EXERCISE REQUIREMENTS —
Extract the full article on Valentine's Day emotions word for word.

DOCUMENT TEXT —
********************
Emotions Can Run High on Valentine’s Day
As classrooms across Michigan fill with Valentine’s candy, cards and games this month, some children may experience anxiety about this holiday and what it represents. According to Steve Pastyrnak, Ph.D., child psychologist, Helen DeVos Children’s Hospital, the chocolate-filled holiday can have psychological implications and encourages parents to talk with their children about the meaning of the holiday.
“Valentine’s Day has essentially developed into a holiday devoted to relationships,” said Pastyrnak. “Although we associate Valentine’s Day with romantic love, it also can be a time to celebrate friendships and family relationships. Younger children can be challenged by the day if they have experienced any type of loss or peer problems.”
Parents influence their child’s Valentine’s Day experience.
“A child whose parents are divorced may have concerns about the parent with whom they are not spending time on Valentine’s Day,” adds Pastyrnak. “Children often model the feelings their parents and caregivers express. If a parent demonstrates any ill feelings toward the holiday, children may experience bad feelings through association.’ Most schools do a good job of making sure that all elementary students receive a Valentine from each classmate, thereby reducing the likelihood of a popularity contest developing.”‘
Traditions are something Pastyrnak encourages. The Haan family of Grand Rapids celebrates Valentine’s Day with a fancy dinner at home.
“As a mother of five children, I know each child responds to the holiday differently,” said Michele Haan. “We try to focus on teaching our kids to love everyone, everyday.’ Our special Valentine’s dinner is a celebration of the love we share as a family and the love we hope to extend to others around us throughout the year.”
‘Pastyrnak recommends five tips to keep the holiday in perspective.
- Teach children to celebrate a variety of relationships not just the romantic ones.
- The stress and pressure of Valentine’s Day should be addressed by parents if they perceive it to be an issue.
- Teach children to develop self-esteem from their personal attributes not by what their peers think of them.
- Model appropriate behavior. Children internalize feelings based on what they sense from their parents.
- Do something special with your children so they know they are loved and appreciated but also to develop positive associations and memories for what should be a positive holiday.
Helen DeVos Children’s Hospital is West Michigan’s largest children’s hospital, serving children and families throughout a 37-county region. A teaching hospital, it includes more than 150 pediatric specialty physicians uniquely skilled in providing medical and surgical care to children in more than 40 pediatric specialties. The hospital cares for more than 7,500 inpatients and 150,000 outpatients annually. Helen DeVos Children’s Hospital is committed to caring for children and families with compassion, excellence and innovation.
********************
[Saved data entries]
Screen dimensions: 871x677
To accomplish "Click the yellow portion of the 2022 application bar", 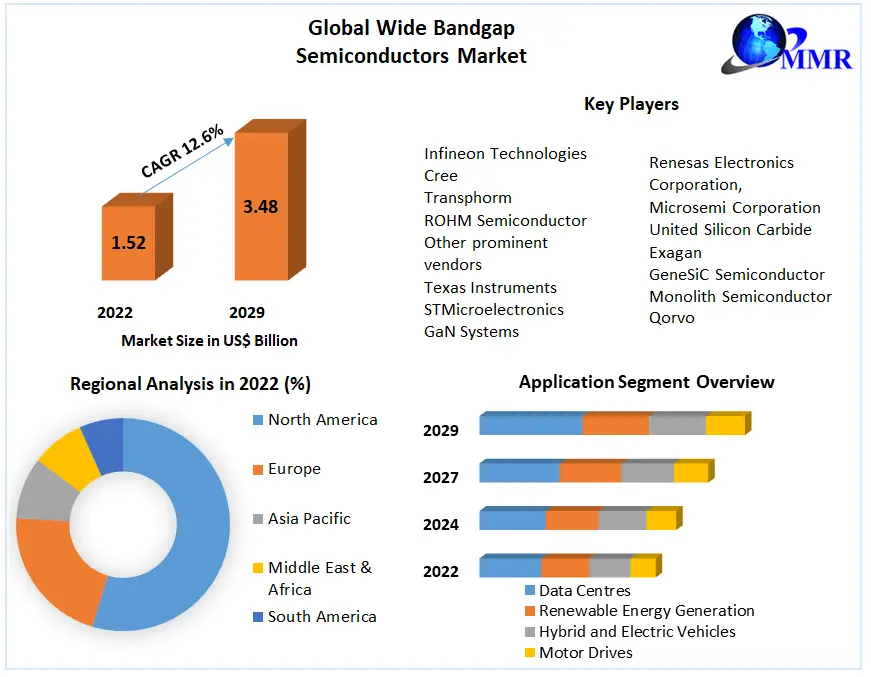I will [x=642, y=568].
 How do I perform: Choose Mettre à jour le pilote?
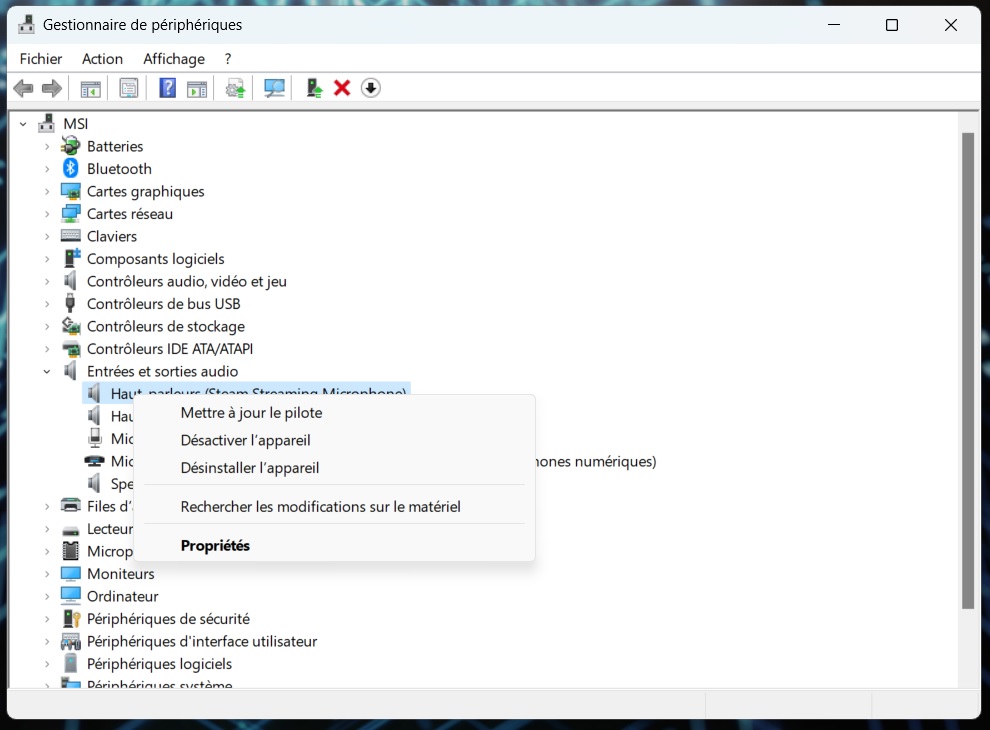(251, 413)
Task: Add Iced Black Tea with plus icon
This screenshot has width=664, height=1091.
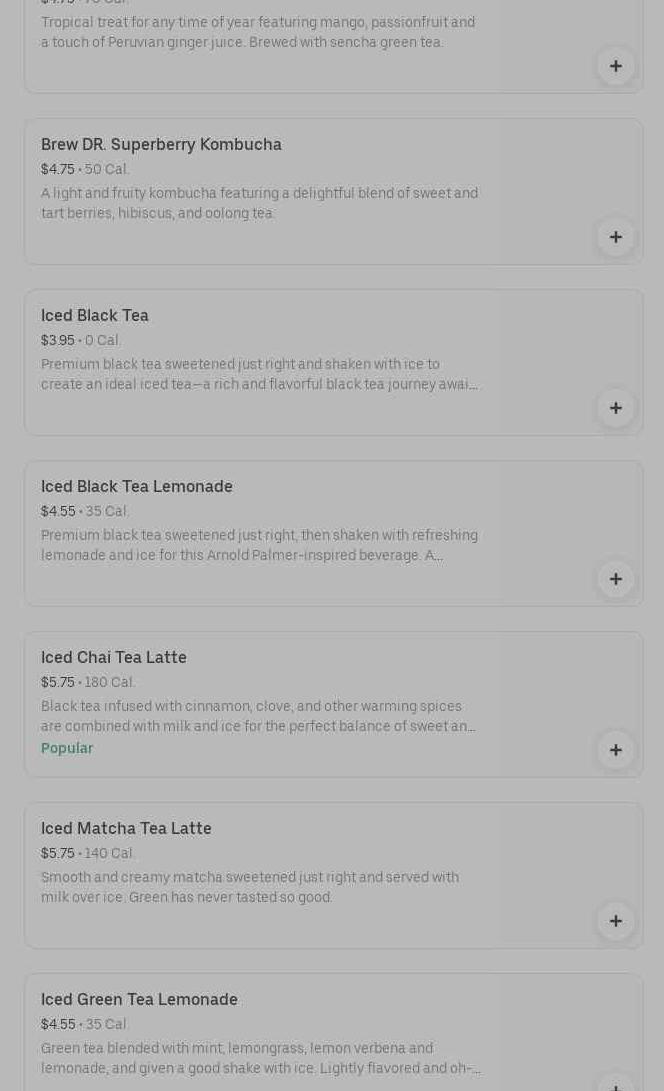Action: point(615,408)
********************
WORKED SOLUTION —
Emotions Can Run High on Valentine’s Day
As classrooms across Michigan fill with Valentine’s candy, cards and games this month, some children may experience anxiety about this holiday and what it represents. According to Steve Pastyrnak, Ph.D., child psychologist, Helen DeVos Children’s Hospital, the chocolate-filled holiday can have psychological implications and encourages parents to talk with their children about the meaning of the holiday.
“Valentine’s Day has essentially developed into a holiday devoted to relationships,” said Pastyrnak. “Although we associate Valentine’s Day with romantic love, it also can be a time to celebrate friendships and family relationships. Younger children can be challenged by the day if they have experienced any type of loss or peer problems.”
Parents influence their child’s Valentine’s Day experience.
“A child whose parents are divorced may have concerns about the parent with whom they are not spending time on Valentine’s Day,” adds Pastyrnak. “Children often model the feelings their parents and caregivers express. If a parent demonstrates any ill feelings toward the holiday, children may experience bad feelings through association.’ Most schools do a good job of making sure that all elementary students receive a Valentine from each classmate, thereby reducing the likelihood of a popularity contest developing.”‘
Traditions are something Pastyrnak encourages. The Haan family of Grand Rapids celebrates Valentine’s Day with a fancy dinner at home.
“As a mother of five children, I know each child responds to the holiday differently,” said Michele Haan. “We try to focus on teaching our kids to love everyone, everyday.’ Our special Valentine’s dinner is a celebration of the love we share as a family and the love we hope to extend to others around us throughout the year.”
‘Pastyrnak recommends five tips to keep the holiday in perspective.
- Teach children to celebrate a variety of relationships not just the romantic ones.
- The stress and pressure of Valentine’s Day should be addressed by parents if they perceive it to be an issue.
- Teach children to develop self-esteem from their personal attributes not by what their peers think of them.
- Model appropriate behavior. Children internalize feelings based on what they sense from their parents.
- Do something special with your children so they know they are loved and appreciated but also to develop positive associations and memories for what should be a positive holiday.
Helen DeVos Children’s Hospital is West Michigan’s largest children’s hospital, serving children and families throughout a 37-county region. A teaching hospital, it includes more than 150 pediatric specialty physicians uniquely skilled in providing medical and surgical care to children in more than 40 pediatric specialties. The hospital cares for more than 7,500 inpatients and 150,000 outpatients annually. Helen DeVos Children’s Hospital is committed to caring for children and families with compassion, excellence and innovation.